→ **Exercise goal**
Across the entries below, how many lines include "agent"? Give the number and nothing else.

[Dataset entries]

'''

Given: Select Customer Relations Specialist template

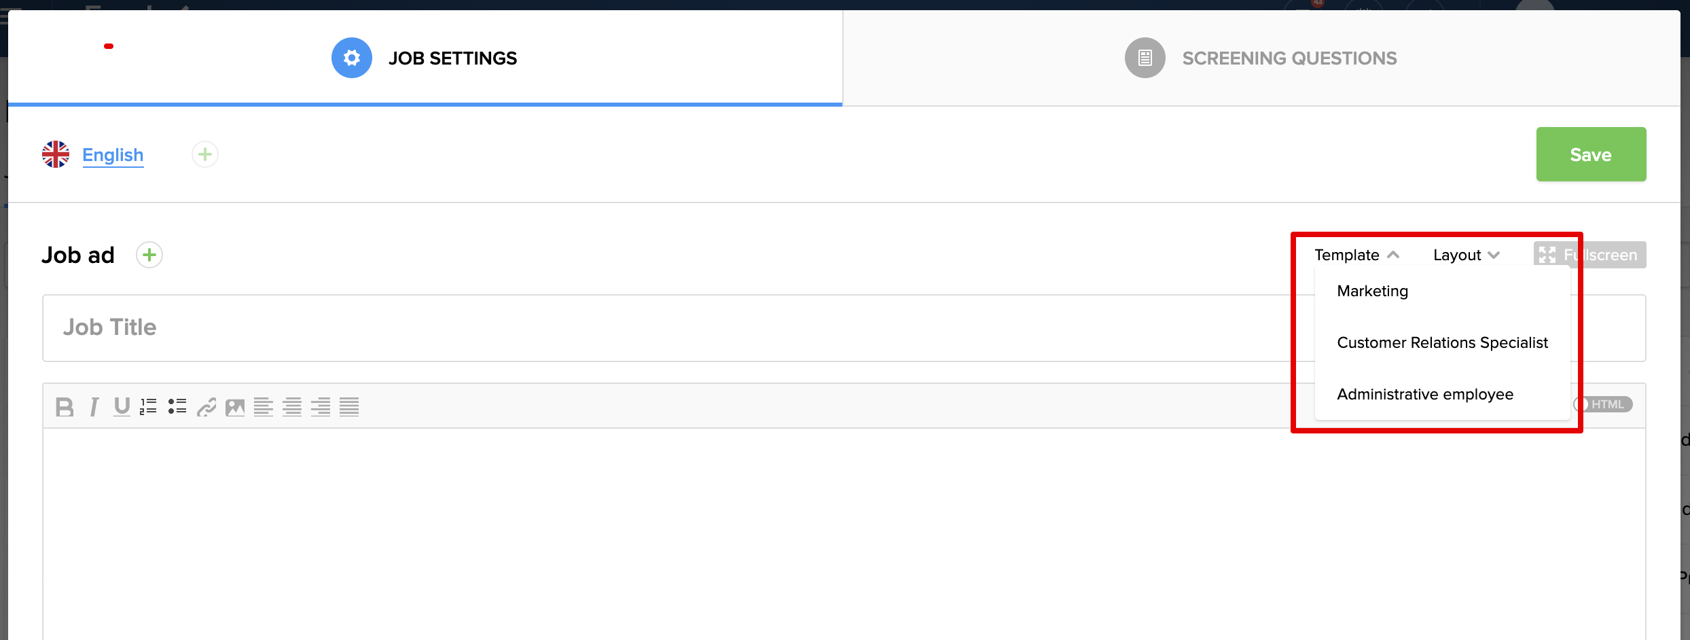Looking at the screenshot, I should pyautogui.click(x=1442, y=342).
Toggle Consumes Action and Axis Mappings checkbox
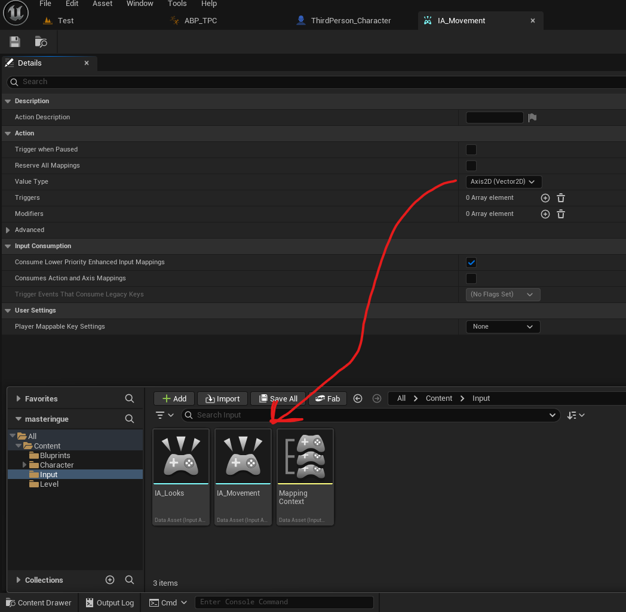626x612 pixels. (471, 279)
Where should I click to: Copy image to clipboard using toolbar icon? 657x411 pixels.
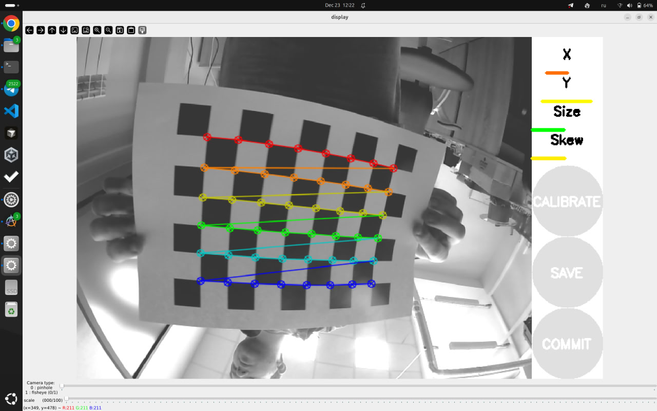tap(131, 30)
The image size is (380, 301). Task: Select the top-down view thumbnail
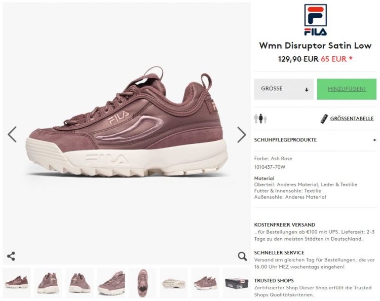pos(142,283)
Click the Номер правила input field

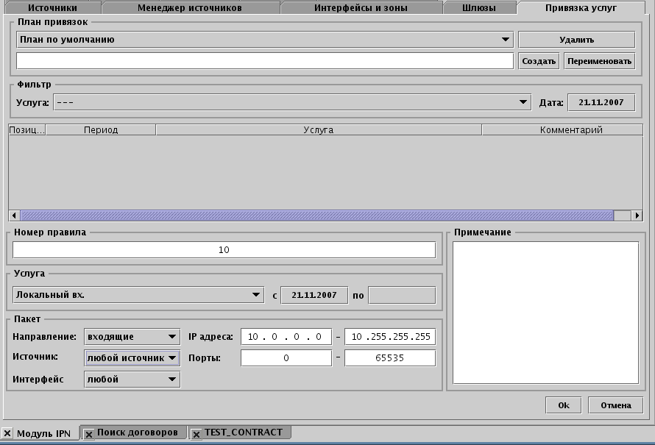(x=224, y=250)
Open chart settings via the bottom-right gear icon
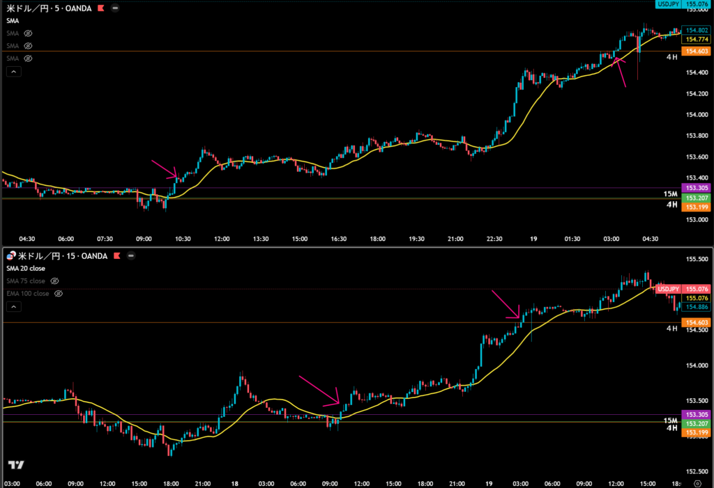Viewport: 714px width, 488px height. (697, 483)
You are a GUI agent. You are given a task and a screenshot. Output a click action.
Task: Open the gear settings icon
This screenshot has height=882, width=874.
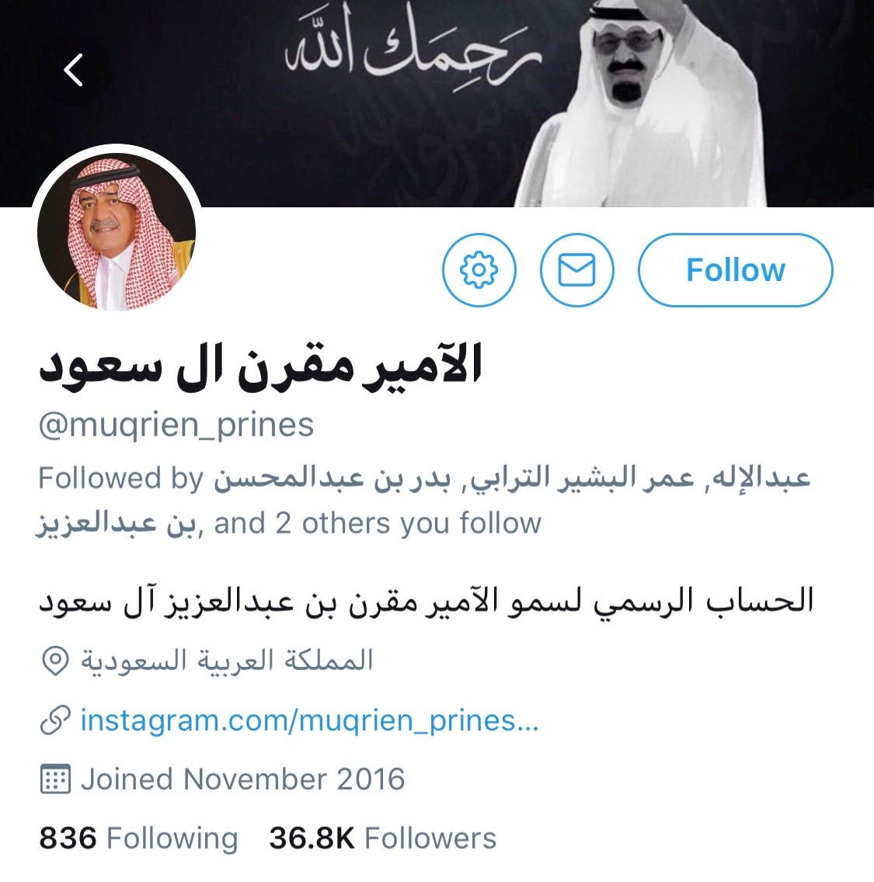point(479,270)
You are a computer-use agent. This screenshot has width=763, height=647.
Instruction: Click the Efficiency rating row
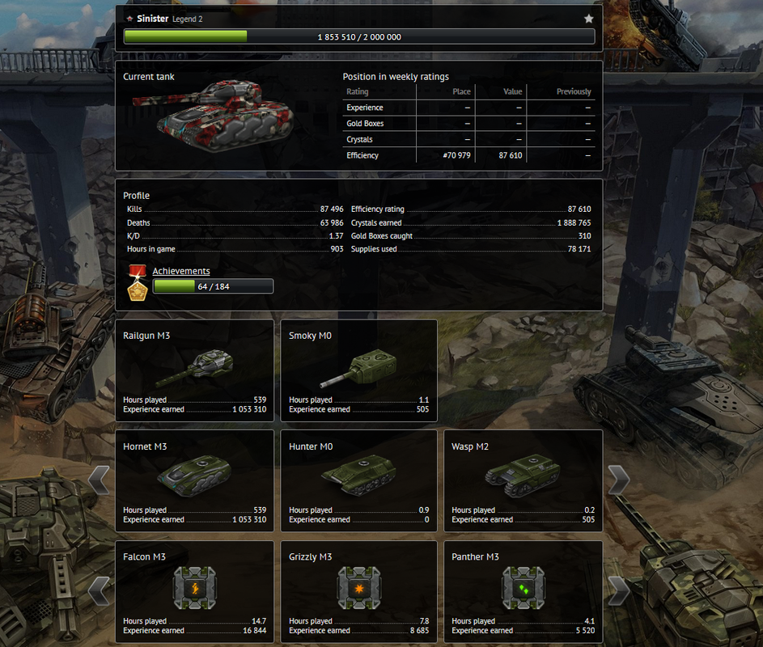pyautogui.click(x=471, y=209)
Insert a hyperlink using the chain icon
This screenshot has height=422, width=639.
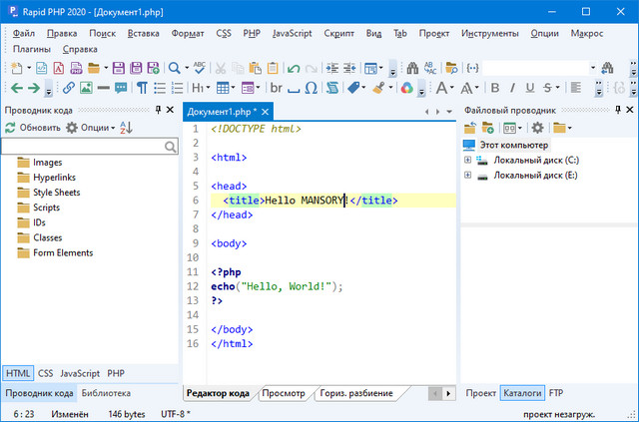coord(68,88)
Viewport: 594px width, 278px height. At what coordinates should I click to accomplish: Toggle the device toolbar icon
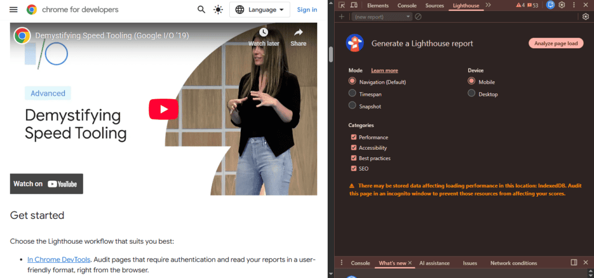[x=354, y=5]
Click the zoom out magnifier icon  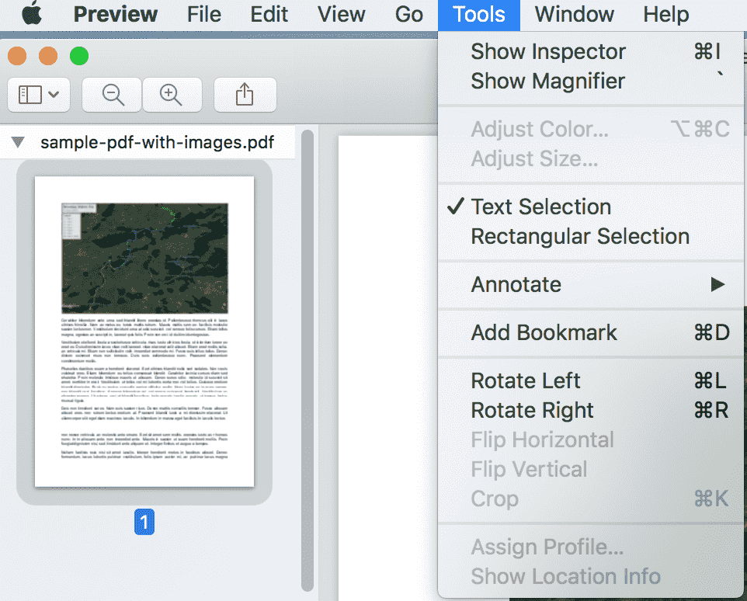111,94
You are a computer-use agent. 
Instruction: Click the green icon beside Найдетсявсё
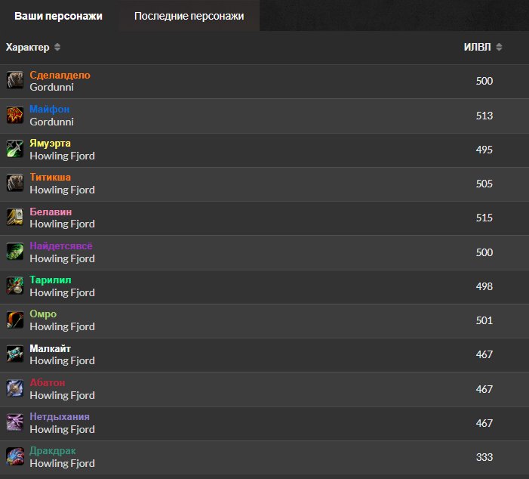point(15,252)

'''

→ **The answer**
3